== What to do ==
Please update the material below by putting "control" wherever "button" appears, with nothing else changed. Omit the pictures from your version.

Material for locating words and elements:

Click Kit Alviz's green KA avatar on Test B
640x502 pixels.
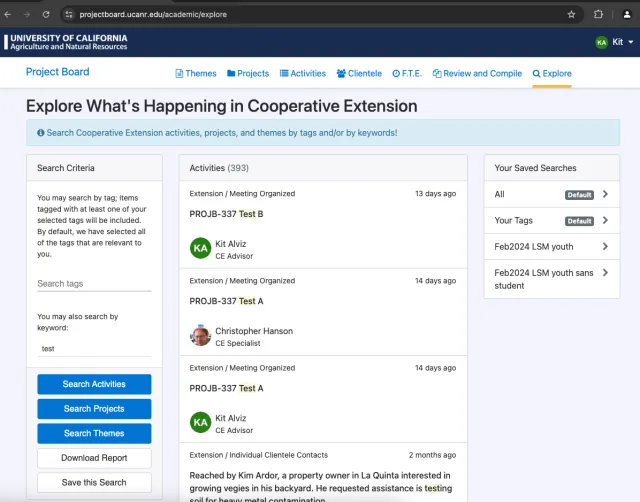(x=200, y=248)
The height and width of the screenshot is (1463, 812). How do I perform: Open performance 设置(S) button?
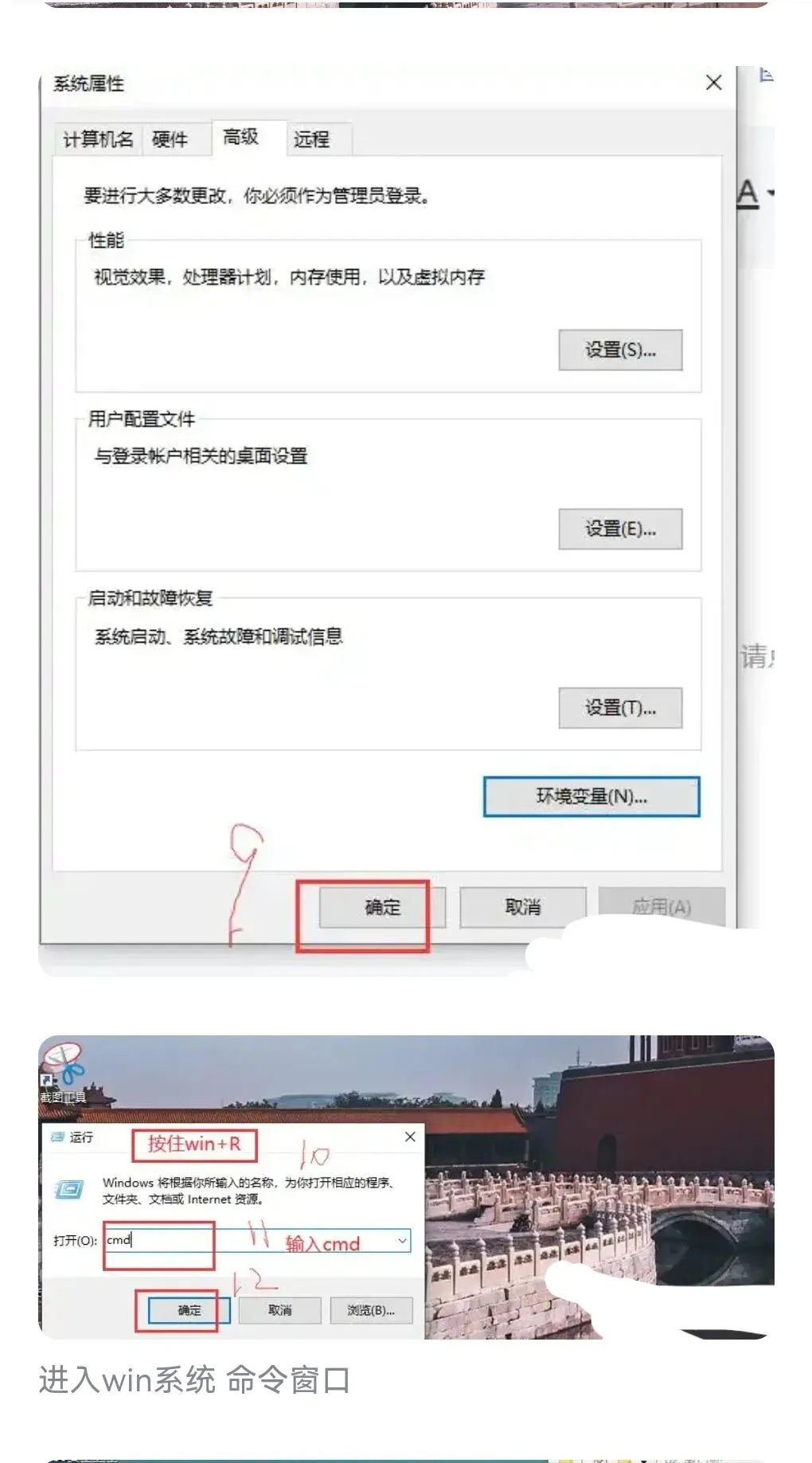(x=620, y=350)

== The completed task ==
Click Kit Alviz's green KA avatar on Test B
640x502 pixels.
(x=200, y=248)
The height and width of the screenshot is (1463, 812). How do I perform: Open performance 设置(S) control?
(x=620, y=350)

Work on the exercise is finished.